Thursday, April 26, 2012

{phfr}

Hopefully you all had the opportunity to check out our giveaway and check out the link in that post.

So now...on to a continuation of our conversation yesterday.

{pretty}



I love watching the Abbot and Sister Stinky together.

Which brings me to our topic today...God provides!

Back when I was beginning my Junior year of college and had had my heart broken by yet another guy, I sat down and made a list of the things that I would absolutely need in a future husband. (This list was inspired by  a show on EWTN...as much as I'd like to claim the idea for my own genius.) I sat in my dorm's chapel and prayed about it and wrote it out, and as I did I realized that the guy that had most recently broken my heart didn't fit the list in the slightest. So, I put it aside and told God that I trusted that He would provide me with someone if it was His will.

Within a few days I met the Abbot (although we wouldn't officially "meet" for a few more weeks...he was part of my life within a matter of days of writing that list!).

I look back on how much I (and pretty much all the girls and many of the guys I've been friends with) worried or worry about finding their vocation. Then, I look at how the gift of my vocation ended up actually being given to me...and when the time came, it was a true gift. All my efforts could not have resulted in better timing or a better spouse than the one I have.

The same is true with the gift of our Sister Stinky. We weren't given her as quickly as we had hoped, and at first it looked as if we would have difficulty having a child...and yet when the time was right we were given her. Knowing couples who have had difficulty having a child, I am even more grateful for Sister Stinky, and even more aware of how undeserving the Abbot and I are of her. 

Both my marriage and my daughter are instances of the way in which God has provided for me.

You see....I thought I was going to be called to be a nun.

{happy}

Can you make out those little tiny beaks! Sister Stinky isn't the only baby around here anymore!

Although I always had a strong attraction for the opposite gender, I also always had a strong attraction for God. I loved (and love!) God so very much, and felt that maybe He was calling me to religious life. Maybe that was how I was meant to be holy. Although, a part of me very much wanted to get married, I couldn't imagine that I could possibly attain true holiness in marriage.

How very wrong I was.

{funny}

We had to move this lovely little slide to the other side of the yard 
because the birds were mistaking it for a toilet.

My whole life, I have struggled with the need to do things perfectly and to be in control of them. Although religious life would have undoubtedly had its challenges for me, married/family life has proven itself to be extremely messy at times. As cute and loveable as these two people in my life are, they can be very unpredictable, and when they need their needs met they need their needs met! (If you don't believe me, just visit our house around dinner time. Neither one of these loves of mine takes well to an empty stomach.) 

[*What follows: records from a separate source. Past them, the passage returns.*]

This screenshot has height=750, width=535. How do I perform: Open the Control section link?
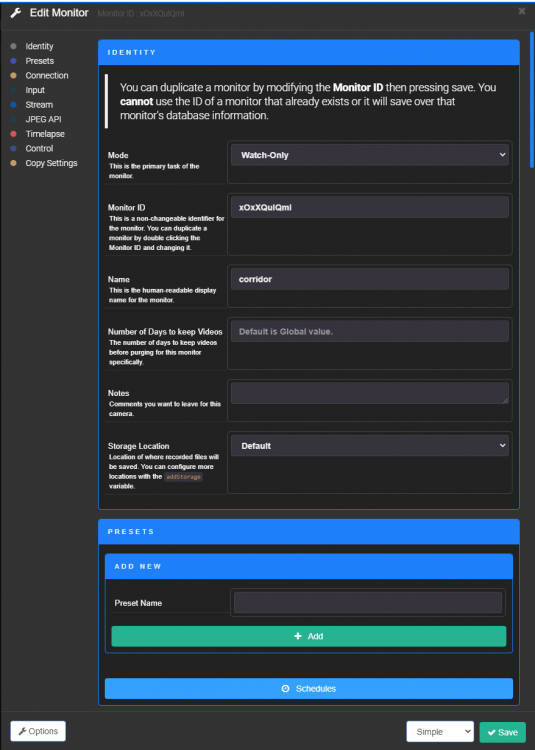39,148
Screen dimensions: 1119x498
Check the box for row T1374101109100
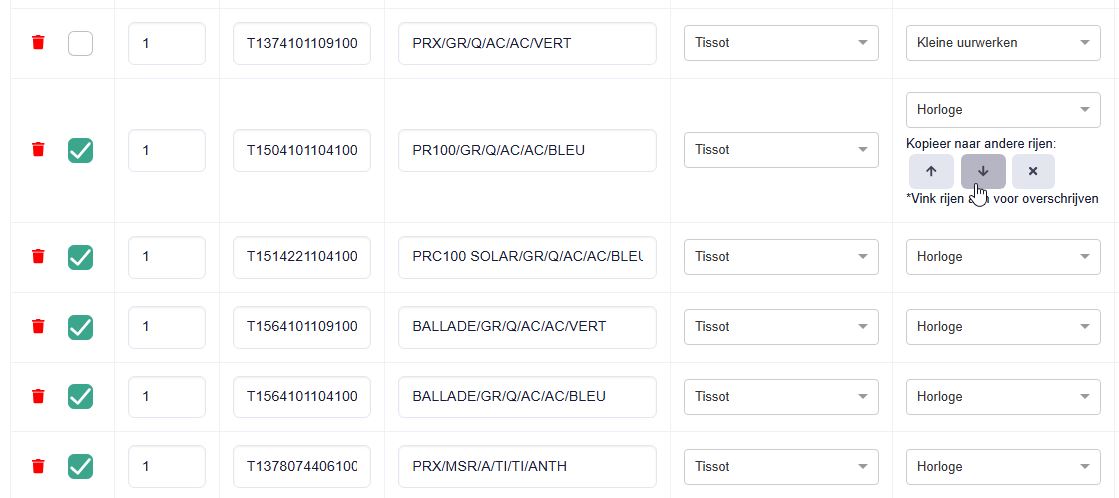(x=80, y=44)
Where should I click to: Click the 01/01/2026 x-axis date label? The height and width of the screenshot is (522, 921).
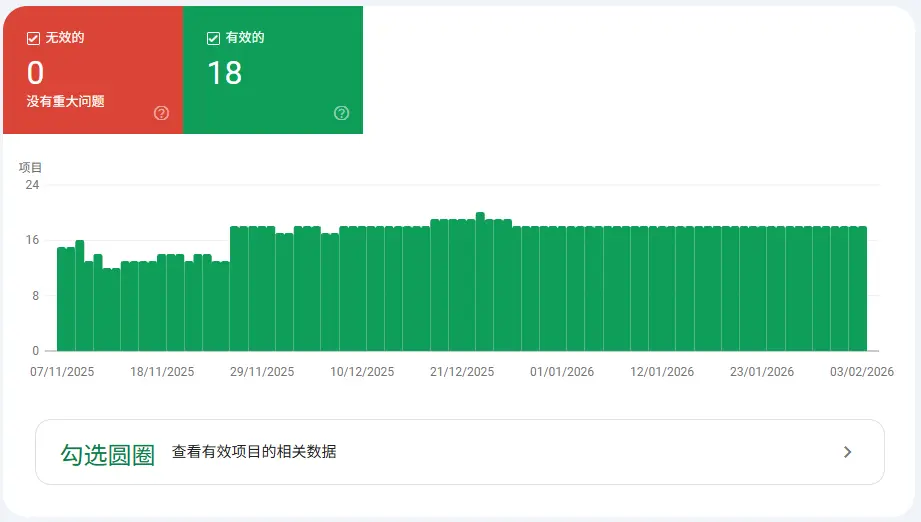click(562, 372)
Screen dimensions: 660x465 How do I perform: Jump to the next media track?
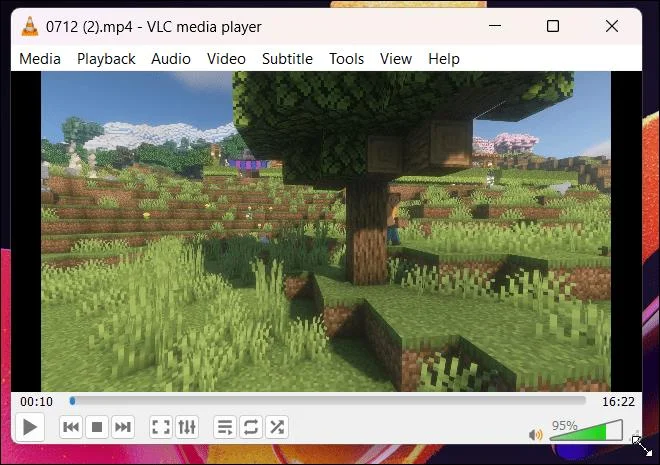pyautogui.click(x=123, y=427)
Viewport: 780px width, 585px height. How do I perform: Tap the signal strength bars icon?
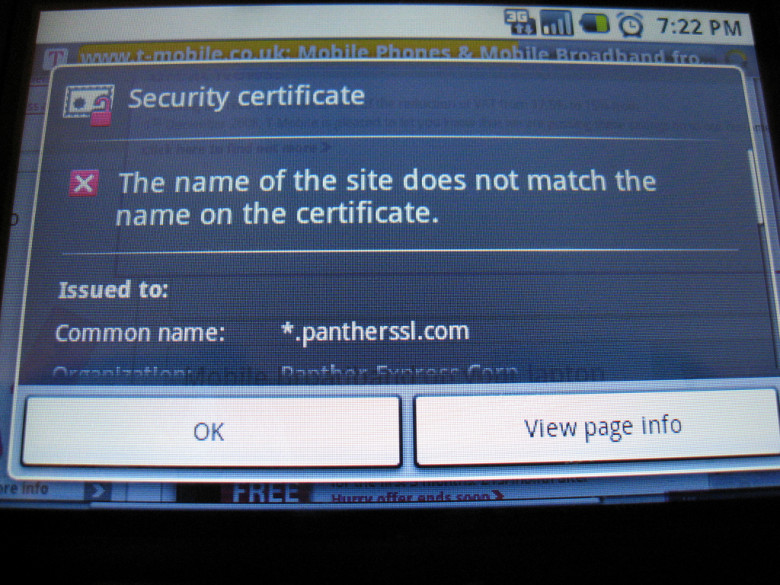pos(557,23)
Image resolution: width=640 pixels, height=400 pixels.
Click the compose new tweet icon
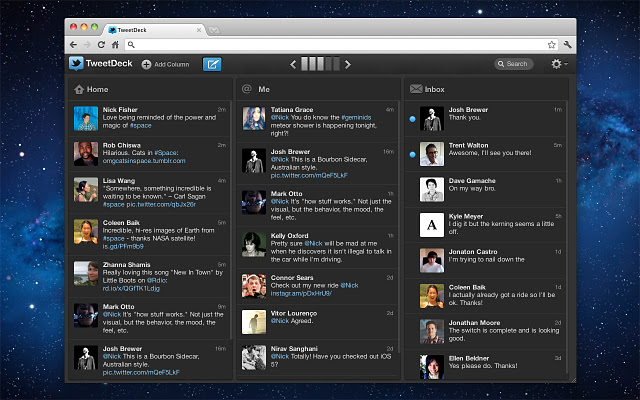tap(212, 64)
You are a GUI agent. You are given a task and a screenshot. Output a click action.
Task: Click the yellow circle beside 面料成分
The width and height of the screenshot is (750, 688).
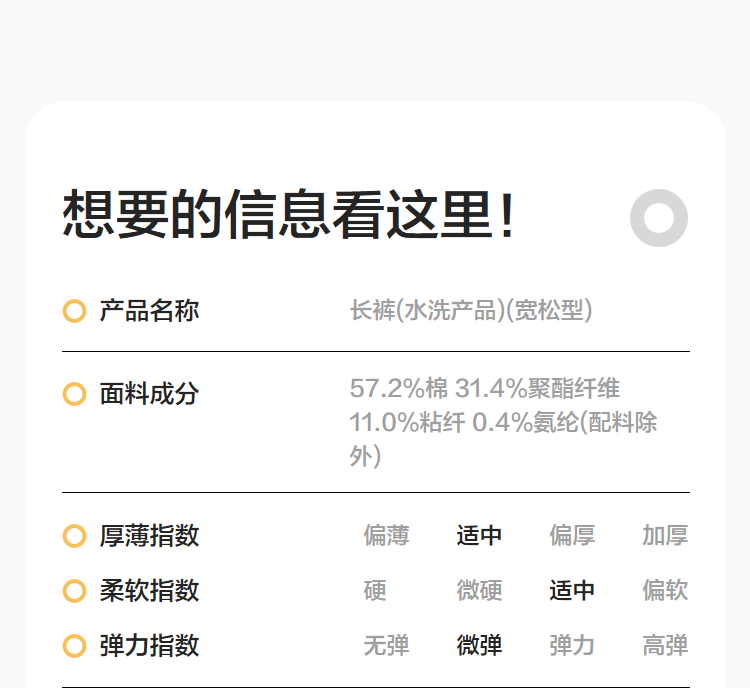pos(74,394)
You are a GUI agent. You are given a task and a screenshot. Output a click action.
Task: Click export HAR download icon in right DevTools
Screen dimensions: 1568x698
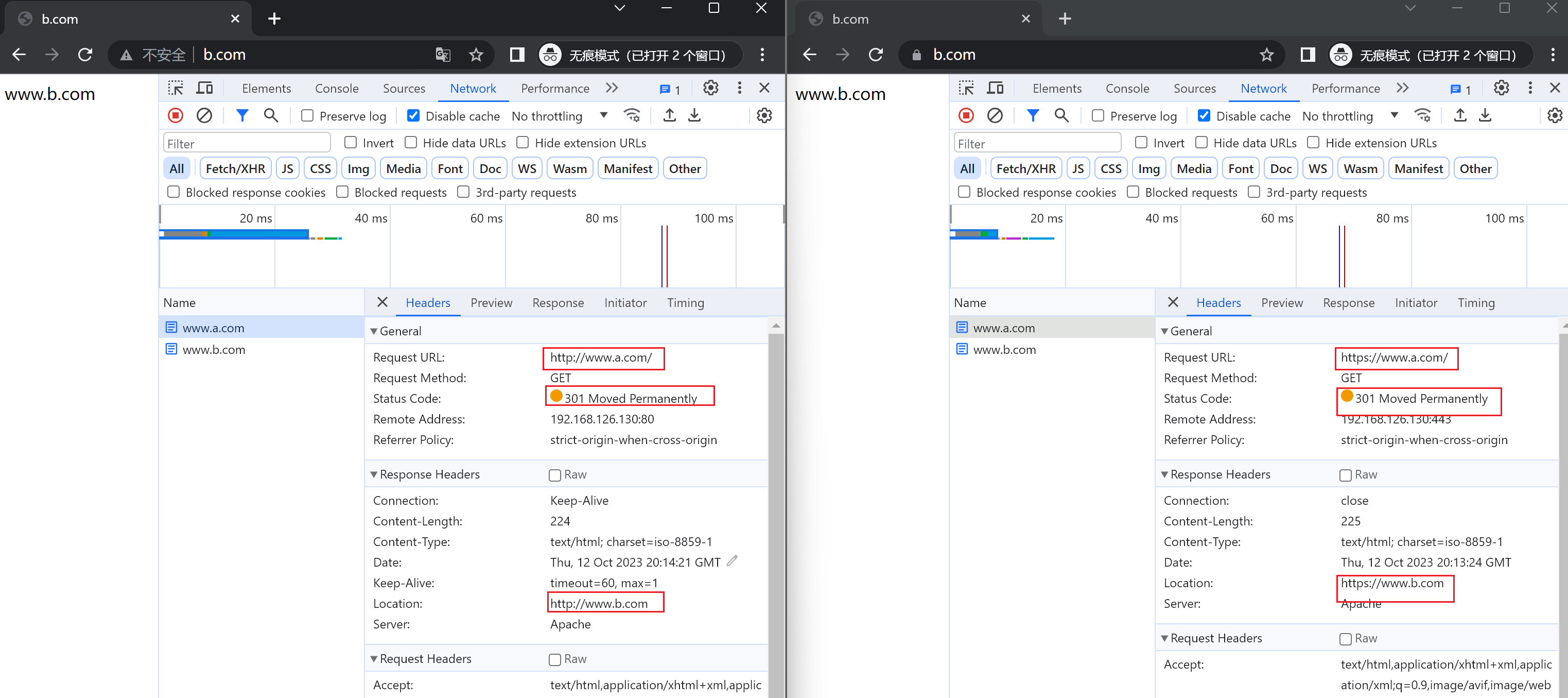(1485, 115)
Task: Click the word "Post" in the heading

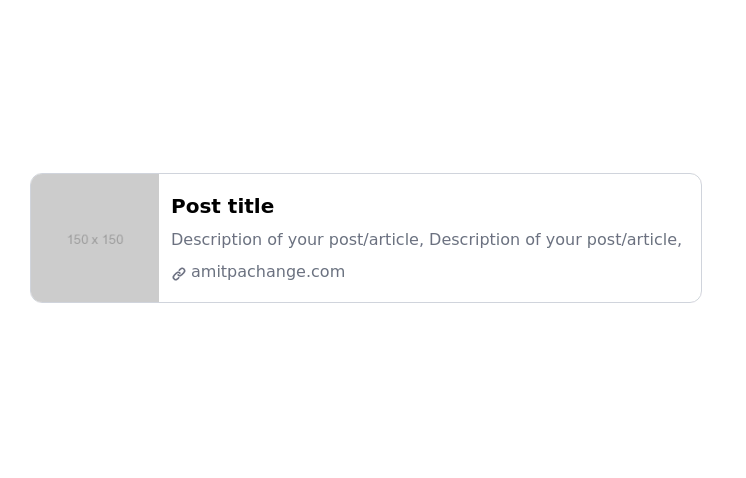Action: click(195, 206)
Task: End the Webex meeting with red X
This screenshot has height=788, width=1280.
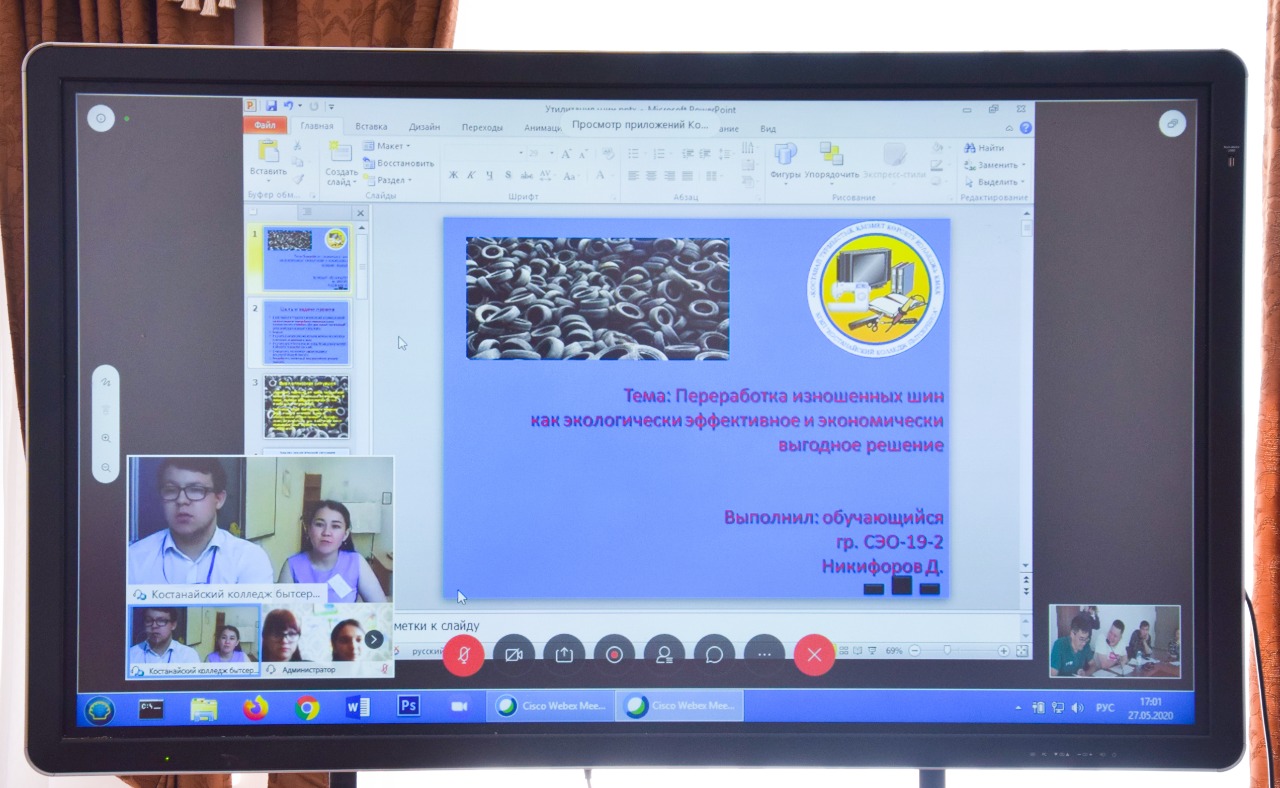Action: 814,655
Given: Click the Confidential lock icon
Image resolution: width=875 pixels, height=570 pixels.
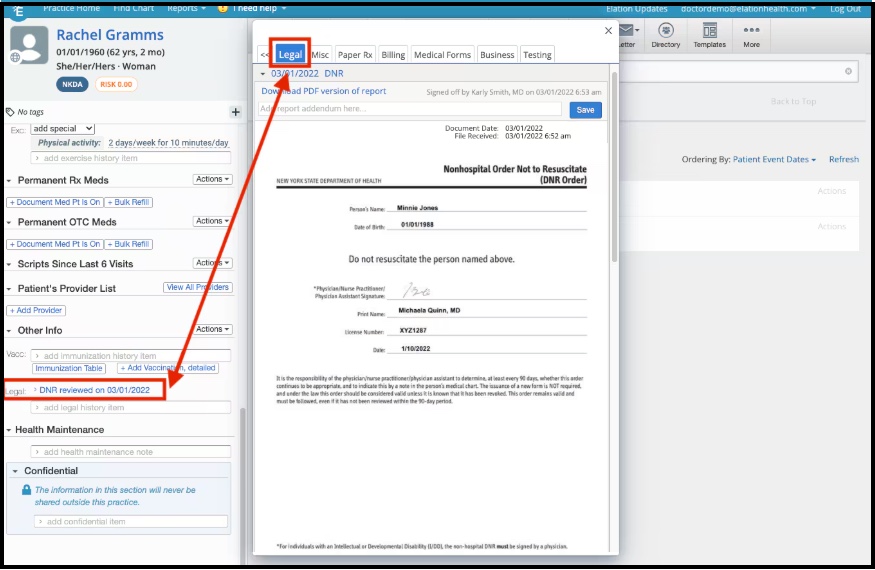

Yet, through that, God has provided for me in a most wonderful way...He has provided graces for me that I knew that have helped me to grow in ways that are both painful and necessary. Through my love of these two, I've learned that it's okay for things to not be perfect (and oftentimes impossible for them to be perfect!) and that I am not in control of everything. God is! Slowly, I am learning to trust Him.


{real}


I'm learning how to purl stitch. Any advice from seasoned knitters?

Like the little birds above, I'm learning that if I simply trust that God will continually fill my beak with food (so to speak) I will not be disappointed. I could list so many different instances of this, but the way that has really stuck out to me lately is the fact that God has provided the Abbot and I so many abilities by way of handmade arts. As I've mentioned before, we are on an extremely tight student stipend budget, but we aren't wanting in the least. In fact...we even have a few extras in our life. These come to us in a variety of ways, but some of the most precious ones (like many of Sister Stinky's beautiful toys) have come to us through the work of our own hands - woodworking, knitting, crocheting, sewing...we've found that God has blessed the two of us (I'll let you guess whose gift is whose) with many gifts to make the things that our family needs and wants without spending a fortune. 

How has God provided for you and your family?

Linking up to Like Mother, Like Daughter. Visit their blog for more images of contentment!



2 comments:

  1. considering the fact that i've seen some of your amazing woodworking, and sewing, AND crocheting, i'm getting worried that your hubs might feel self-conscious about not having any talents....jk ;)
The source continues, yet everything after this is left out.